━━━ SUPPLIED INFORMATION
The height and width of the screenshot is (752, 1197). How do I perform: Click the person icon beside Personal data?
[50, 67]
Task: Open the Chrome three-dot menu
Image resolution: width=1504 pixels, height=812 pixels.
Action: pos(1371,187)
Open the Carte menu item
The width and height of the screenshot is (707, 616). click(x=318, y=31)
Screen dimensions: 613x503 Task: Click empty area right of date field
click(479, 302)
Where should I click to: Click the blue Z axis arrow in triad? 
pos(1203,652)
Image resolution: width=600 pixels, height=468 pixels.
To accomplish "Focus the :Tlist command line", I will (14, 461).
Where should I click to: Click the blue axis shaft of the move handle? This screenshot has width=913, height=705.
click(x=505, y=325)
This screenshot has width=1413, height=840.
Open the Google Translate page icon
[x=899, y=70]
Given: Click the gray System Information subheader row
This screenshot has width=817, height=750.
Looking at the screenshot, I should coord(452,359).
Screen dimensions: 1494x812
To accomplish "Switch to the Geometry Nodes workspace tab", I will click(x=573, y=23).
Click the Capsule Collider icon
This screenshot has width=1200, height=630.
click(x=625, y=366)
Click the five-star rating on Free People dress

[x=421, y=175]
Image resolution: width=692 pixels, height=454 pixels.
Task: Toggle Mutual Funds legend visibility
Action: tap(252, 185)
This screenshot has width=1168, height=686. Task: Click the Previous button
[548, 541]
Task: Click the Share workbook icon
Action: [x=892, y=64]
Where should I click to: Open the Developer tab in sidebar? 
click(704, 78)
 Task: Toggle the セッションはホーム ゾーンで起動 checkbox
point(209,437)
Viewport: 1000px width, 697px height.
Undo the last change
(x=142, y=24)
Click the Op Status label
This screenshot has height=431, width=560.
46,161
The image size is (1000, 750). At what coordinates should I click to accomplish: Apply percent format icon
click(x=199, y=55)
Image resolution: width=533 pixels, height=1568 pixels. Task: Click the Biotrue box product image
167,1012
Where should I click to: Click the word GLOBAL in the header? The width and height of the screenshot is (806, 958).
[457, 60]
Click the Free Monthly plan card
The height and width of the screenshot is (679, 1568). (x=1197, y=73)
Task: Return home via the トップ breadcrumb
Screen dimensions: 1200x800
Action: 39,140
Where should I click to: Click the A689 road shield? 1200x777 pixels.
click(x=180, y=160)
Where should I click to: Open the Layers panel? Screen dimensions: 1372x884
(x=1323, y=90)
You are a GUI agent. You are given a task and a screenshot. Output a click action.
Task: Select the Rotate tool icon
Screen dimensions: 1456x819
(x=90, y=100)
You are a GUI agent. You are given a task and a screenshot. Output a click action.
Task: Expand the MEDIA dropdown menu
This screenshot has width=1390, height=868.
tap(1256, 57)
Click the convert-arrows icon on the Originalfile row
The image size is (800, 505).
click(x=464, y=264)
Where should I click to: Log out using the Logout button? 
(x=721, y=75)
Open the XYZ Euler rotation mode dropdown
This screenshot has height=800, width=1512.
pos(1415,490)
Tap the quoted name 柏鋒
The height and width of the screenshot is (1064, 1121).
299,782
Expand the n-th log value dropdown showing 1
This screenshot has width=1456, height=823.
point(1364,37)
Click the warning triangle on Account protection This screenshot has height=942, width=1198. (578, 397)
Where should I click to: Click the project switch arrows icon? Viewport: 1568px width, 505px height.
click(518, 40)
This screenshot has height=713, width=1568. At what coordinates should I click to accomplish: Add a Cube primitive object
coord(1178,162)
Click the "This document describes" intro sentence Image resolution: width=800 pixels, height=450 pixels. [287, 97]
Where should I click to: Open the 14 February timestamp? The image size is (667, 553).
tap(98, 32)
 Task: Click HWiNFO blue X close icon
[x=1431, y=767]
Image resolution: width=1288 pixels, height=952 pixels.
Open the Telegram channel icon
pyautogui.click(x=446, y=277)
━━━━━━
INSTRUCTIONS FOR THE TASK: Reproduce every item above word for word, from the first line to the last.

RESULT OF THIS EXERCISE:
The height and width of the screenshot is (752, 1197). How do I perform: Click the person icon beside Personal data?
[50, 67]
Task: Open the Chrome three-dot menu
Image resolution: width=1504 pixels, height=812 pixels.
Action: pos(1371,187)
Open the Carte menu item
The width and height of the screenshot is (707, 616). click(x=318, y=31)
Screen dimensions: 613x503 Task: Click empty area right of date field
click(479, 302)
Where should I click to: Click the blue Z axis arrow in triad? 
pos(1203,652)
Image resolution: width=600 pixels, height=468 pixels.
To accomplish "Focus the :Tlist command line", I will (14, 461).
Where should I click to: Click the blue axis shaft of the move handle? This screenshot has width=913, height=705.
click(x=505, y=325)
This screenshot has width=1413, height=840.
Open the Google Translate page icon
[x=899, y=70]
Given: Click the gray System Information subheader row
This screenshot has width=817, height=750.
Looking at the screenshot, I should coord(452,359).
Screen dimensions: 1494x812
To accomplish "Switch to the Geometry Nodes workspace tab", I will click(x=573, y=23).
Click the Capsule Collider icon
This screenshot has width=1200, height=630.
click(x=625, y=366)
Click the five-star rating on Free People dress

[x=421, y=175]
Image resolution: width=692 pixels, height=454 pixels.
Task: Toggle Mutual Funds legend visibility
Action: tap(252, 185)
This screenshot has width=1168, height=686. Task: Click the Previous button
[548, 541]
Task: Click the Share workbook icon
Action: [x=892, y=64]
Where should I click to: Open the Developer tab in sidebar? 
click(704, 78)
 Task: Toggle the セッションはホーム ゾーンで起動 checkbox
point(209,437)
Viewport: 1000px width, 697px height.
Undo the last change
(x=142, y=24)
Click the Op Status label
This screenshot has height=431, width=560.
46,161
The image size is (1000, 750). At what coordinates should I click to accomplish: Apply percent format icon
click(x=199, y=55)
Image resolution: width=533 pixels, height=1568 pixels. Task: Click the Biotrue box product image
167,1012
Where should I click to: Click the word GLOBAL in the header? The width and height of the screenshot is (806, 958).
[457, 60]
Click the Free Monthly plan card
The height and width of the screenshot is (679, 1568). (x=1197, y=73)
Task: Return home via the トップ breadcrumb
Screen dimensions: 1200x800
Action: 39,140
Where should I click to: Click the A689 road shield? 1200x777 pixels.
click(x=180, y=160)
Where should I click to: Open the Layers panel? Screen dimensions: 1372x884
(x=1323, y=90)
You are a GUI agent. You are given a task and a screenshot. Output a click action.
Task: Select the Rotate tool icon
Screen dimensions: 1456x819
(x=90, y=100)
You are a GUI agent. You are given a task and a screenshot. Output a click action.
Task: Expand the MEDIA dropdown menu
This screenshot has width=1390, height=868.
tap(1256, 57)
Click the convert-arrows icon on the Originalfile row
The image size is (800, 505).
click(x=464, y=264)
Where should I click to: Log out using the Logout button? 
(x=721, y=75)
Open the XYZ Euler rotation mode dropdown
This screenshot has height=800, width=1512.
pos(1415,490)
Tap the quoted name 柏鋒
The height and width of the screenshot is (1064, 1121).
299,782
Expand the n-th log value dropdown showing 1
This screenshot has width=1456, height=823.
point(1364,37)
Click the warning triangle on Account protection This screenshot has height=942, width=1198. (578, 397)
Where should I click to: Click the project switch arrows icon? Viewport: 1568px width, 505px height.
click(518, 40)
This screenshot has height=713, width=1568. At what coordinates should I click to accomplish: Add a Cube primitive object
coord(1178,162)
Click the "This document describes" intro sentence Image resolution: width=800 pixels, height=450 pixels. [287, 97]
Where should I click to: Open the 14 February timestamp? The image size is (667, 553).
tap(98, 32)
 Task: Click HWiNFO blue X close icon
[x=1431, y=767]
Image resolution: width=1288 pixels, height=952 pixels.
Open the Telegram channel icon
pyautogui.click(x=446, y=277)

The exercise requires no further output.